*Your instructions*
Please transcribe the lines from the one containing "Select the C290B" through the end of the lines, both ends included.

Element lookup records
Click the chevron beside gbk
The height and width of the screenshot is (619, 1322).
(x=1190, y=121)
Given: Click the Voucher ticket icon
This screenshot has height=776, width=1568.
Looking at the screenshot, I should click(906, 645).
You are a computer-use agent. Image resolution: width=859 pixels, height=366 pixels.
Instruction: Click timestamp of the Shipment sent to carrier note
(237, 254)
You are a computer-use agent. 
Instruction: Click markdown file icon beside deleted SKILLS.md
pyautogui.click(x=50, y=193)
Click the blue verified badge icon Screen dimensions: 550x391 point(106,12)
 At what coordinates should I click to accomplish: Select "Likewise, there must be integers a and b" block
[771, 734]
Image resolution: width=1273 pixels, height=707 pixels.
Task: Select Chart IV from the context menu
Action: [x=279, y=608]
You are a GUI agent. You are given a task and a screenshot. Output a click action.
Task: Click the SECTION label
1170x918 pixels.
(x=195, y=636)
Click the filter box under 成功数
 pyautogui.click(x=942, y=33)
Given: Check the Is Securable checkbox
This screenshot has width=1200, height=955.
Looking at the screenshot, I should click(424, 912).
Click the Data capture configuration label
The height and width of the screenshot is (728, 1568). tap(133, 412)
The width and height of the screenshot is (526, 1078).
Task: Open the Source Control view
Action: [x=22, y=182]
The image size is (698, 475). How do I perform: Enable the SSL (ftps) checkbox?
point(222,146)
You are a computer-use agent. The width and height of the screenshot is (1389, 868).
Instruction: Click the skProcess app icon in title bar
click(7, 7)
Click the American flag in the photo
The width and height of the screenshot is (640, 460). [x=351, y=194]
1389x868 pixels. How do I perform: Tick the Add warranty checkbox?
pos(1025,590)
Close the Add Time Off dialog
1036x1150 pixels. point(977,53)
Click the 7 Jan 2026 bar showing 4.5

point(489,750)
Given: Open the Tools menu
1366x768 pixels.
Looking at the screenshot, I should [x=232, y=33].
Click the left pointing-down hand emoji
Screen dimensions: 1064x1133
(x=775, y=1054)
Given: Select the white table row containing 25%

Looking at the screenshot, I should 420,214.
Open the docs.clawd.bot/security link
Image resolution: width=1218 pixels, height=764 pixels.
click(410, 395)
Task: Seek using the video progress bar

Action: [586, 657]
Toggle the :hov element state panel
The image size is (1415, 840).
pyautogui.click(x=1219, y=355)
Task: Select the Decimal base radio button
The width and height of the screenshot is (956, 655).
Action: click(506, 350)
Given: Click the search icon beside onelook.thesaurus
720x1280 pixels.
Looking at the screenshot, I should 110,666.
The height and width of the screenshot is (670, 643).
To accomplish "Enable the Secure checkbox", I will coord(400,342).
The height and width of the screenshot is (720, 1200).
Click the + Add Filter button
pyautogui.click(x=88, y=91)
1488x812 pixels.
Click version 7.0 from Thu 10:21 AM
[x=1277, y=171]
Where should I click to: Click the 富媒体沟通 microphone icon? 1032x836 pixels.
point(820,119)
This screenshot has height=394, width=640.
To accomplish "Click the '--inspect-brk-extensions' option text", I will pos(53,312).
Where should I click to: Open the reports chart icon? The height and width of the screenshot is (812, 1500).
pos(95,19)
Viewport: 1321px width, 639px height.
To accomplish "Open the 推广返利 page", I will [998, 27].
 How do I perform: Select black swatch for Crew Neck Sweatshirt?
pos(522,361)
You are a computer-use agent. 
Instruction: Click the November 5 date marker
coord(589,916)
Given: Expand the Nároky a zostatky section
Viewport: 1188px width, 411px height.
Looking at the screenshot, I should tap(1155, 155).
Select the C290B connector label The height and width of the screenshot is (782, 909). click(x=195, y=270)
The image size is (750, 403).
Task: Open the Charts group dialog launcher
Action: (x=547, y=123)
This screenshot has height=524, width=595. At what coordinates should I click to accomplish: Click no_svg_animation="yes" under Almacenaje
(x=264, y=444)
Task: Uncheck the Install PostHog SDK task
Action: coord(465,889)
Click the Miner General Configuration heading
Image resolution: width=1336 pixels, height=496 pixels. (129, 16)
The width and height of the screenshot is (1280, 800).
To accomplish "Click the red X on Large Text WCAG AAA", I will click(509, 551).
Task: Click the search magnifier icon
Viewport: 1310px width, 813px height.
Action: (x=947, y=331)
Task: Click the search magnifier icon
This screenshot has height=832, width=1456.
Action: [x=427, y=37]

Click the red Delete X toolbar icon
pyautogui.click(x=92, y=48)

*Full response*
Select the C290B connector label The height and width of the screenshot is (782, 909). click(x=195, y=270)
The image size is (750, 403).
Task: Open the Charts group dialog launcher
Action: (x=547, y=123)
This screenshot has height=524, width=595. At what coordinates should I click to accomplish: Click no_svg_animation="yes" under Almacenaje
(x=264, y=444)
Task: Uncheck the Install PostHog SDK task
Action: coord(465,889)
Click the Miner General Configuration heading
Image resolution: width=1336 pixels, height=496 pixels. (129, 16)
The width and height of the screenshot is (1280, 800).
To accomplish "Click the red X on Large Text WCAG AAA", I will click(509, 551).
Task: Click the search magnifier icon
Viewport: 1310px width, 813px height.
Action: (x=947, y=331)
Task: Click the search magnifier icon
This screenshot has height=832, width=1456.
Action: [x=427, y=37]

Click the red Delete X toolbar icon
pyautogui.click(x=92, y=48)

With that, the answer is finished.